--- Start of Data in this exercise ---

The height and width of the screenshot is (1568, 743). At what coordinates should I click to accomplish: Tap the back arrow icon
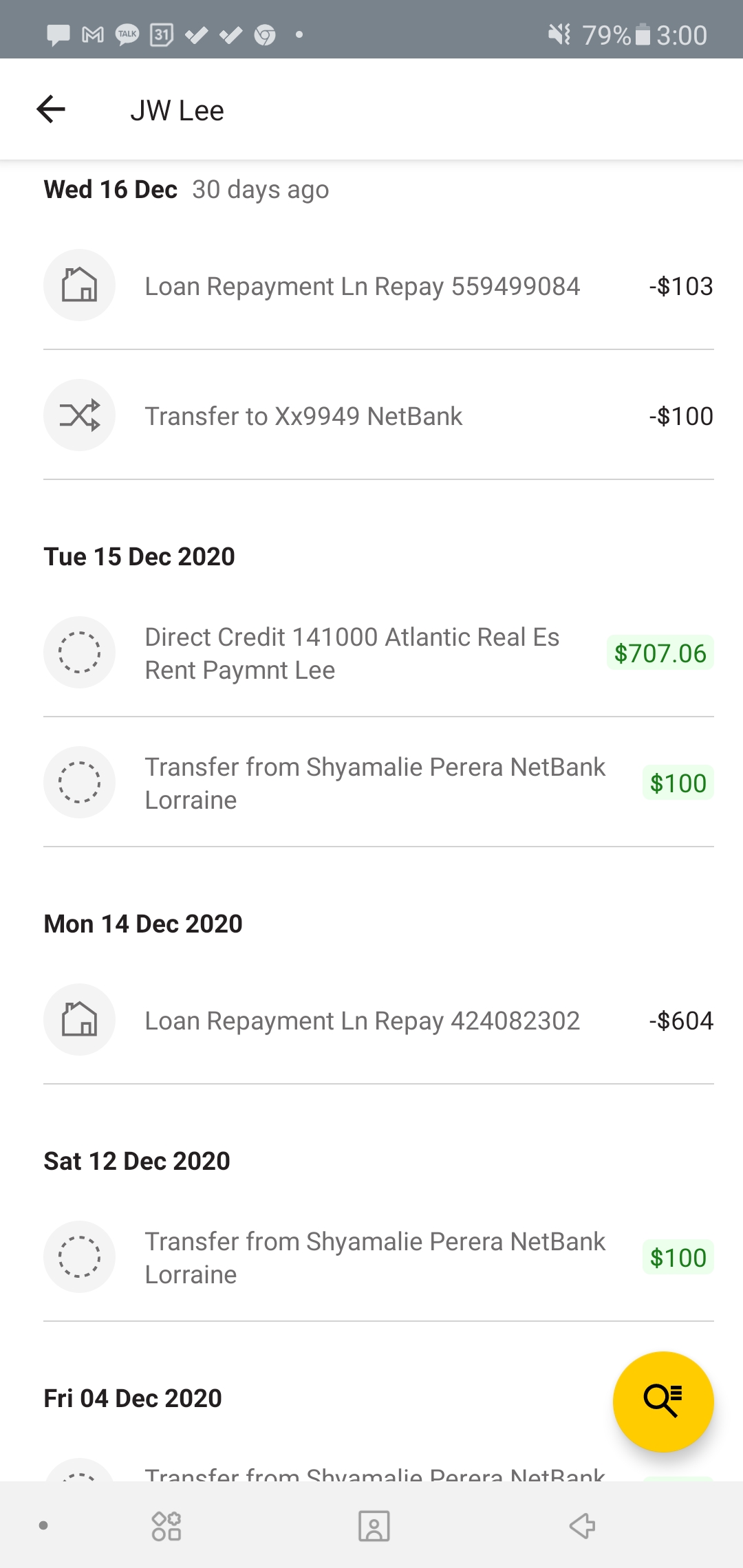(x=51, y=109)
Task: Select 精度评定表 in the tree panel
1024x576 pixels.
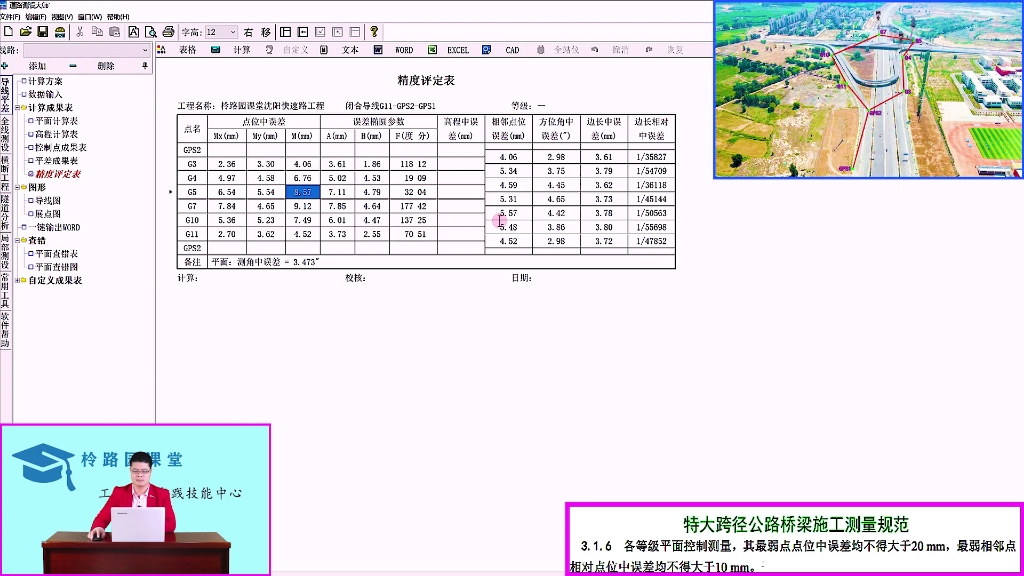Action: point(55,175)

--- End of Data in this exercise ---
--- Start of Data in this exercise ---

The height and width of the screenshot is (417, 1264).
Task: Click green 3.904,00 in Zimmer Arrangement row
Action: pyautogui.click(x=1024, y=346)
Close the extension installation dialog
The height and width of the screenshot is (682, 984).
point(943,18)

--- End of Data in this exercise ---

> **Your goal**
Please reproduce the material verbatim, everything from the line containing "Close the extension installation dialog" down to the line containing "point(943,18)", including both of those lines.

> **Response to the exercise**
Close the extension installation dialog
The height and width of the screenshot is (682, 984).
point(943,18)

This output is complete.